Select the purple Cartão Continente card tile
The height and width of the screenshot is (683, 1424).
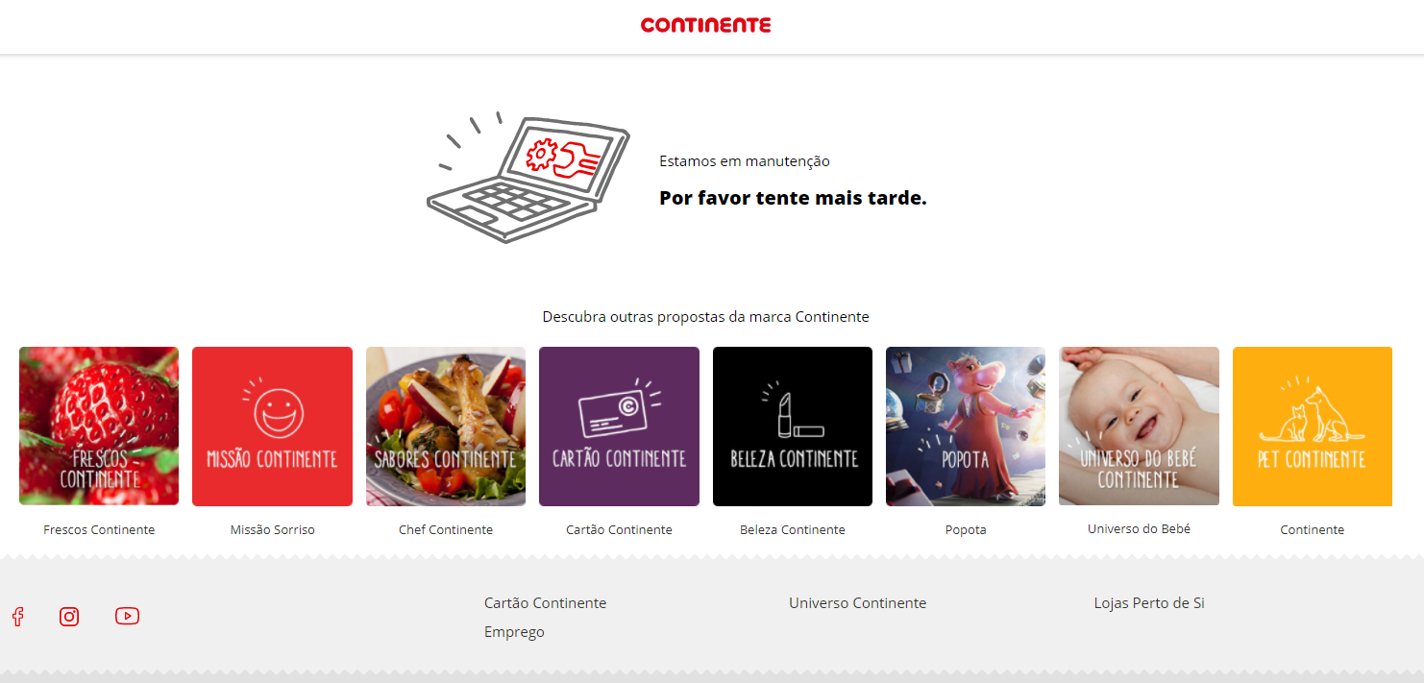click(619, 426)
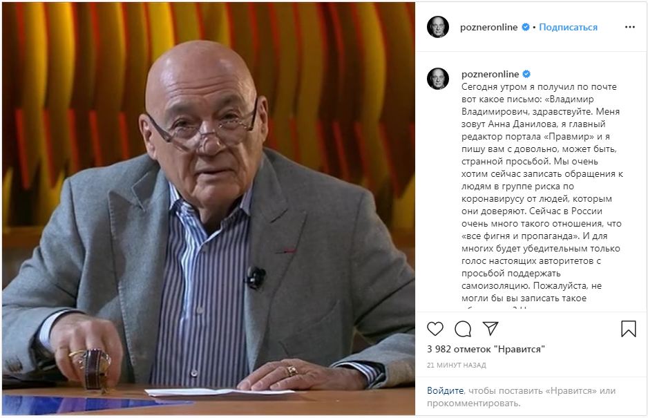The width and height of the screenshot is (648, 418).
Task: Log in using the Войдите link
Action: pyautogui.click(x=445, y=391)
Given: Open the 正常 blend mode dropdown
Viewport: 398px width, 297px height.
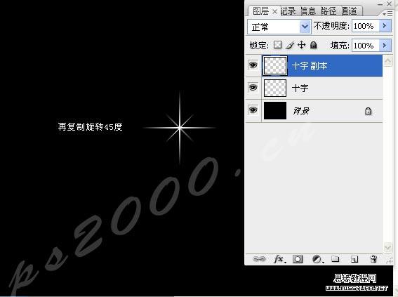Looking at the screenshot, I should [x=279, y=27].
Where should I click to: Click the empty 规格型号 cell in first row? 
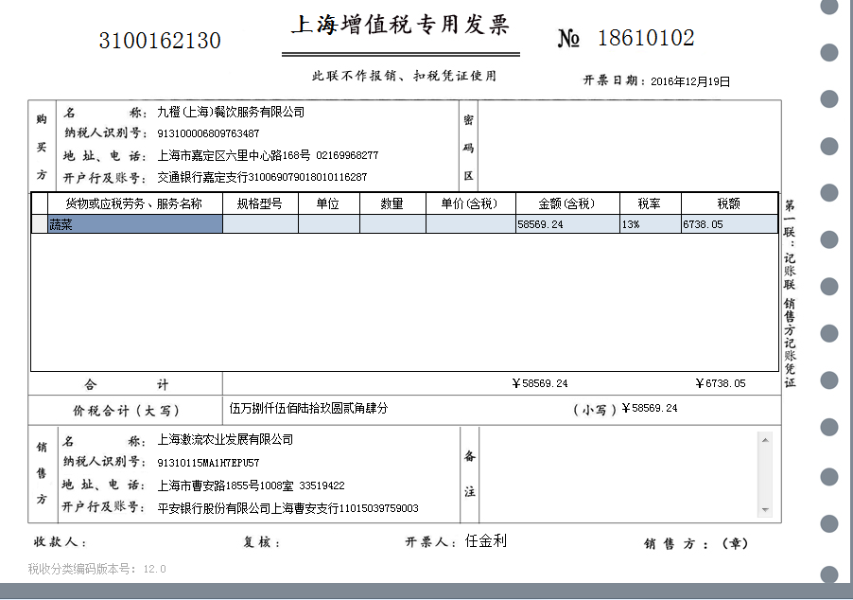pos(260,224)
- - - - - - -
_Problem details_: A faithful transcription of the material, with no pictures, is the expected result.

_Reply to the task_:
Select the purple Cartão Continente card tile
The height and width of the screenshot is (683, 1424).
click(619, 426)
The width and height of the screenshot is (648, 418).
Task: Log in using the Войдите link
Action: pyautogui.click(x=445, y=391)
Given: Open the 正常 blend mode dropdown
Viewport: 398px width, 297px height.
Looking at the screenshot, I should [x=279, y=27].
Where should I click to: Click the empty 规格型号 cell in first row? 
pos(260,224)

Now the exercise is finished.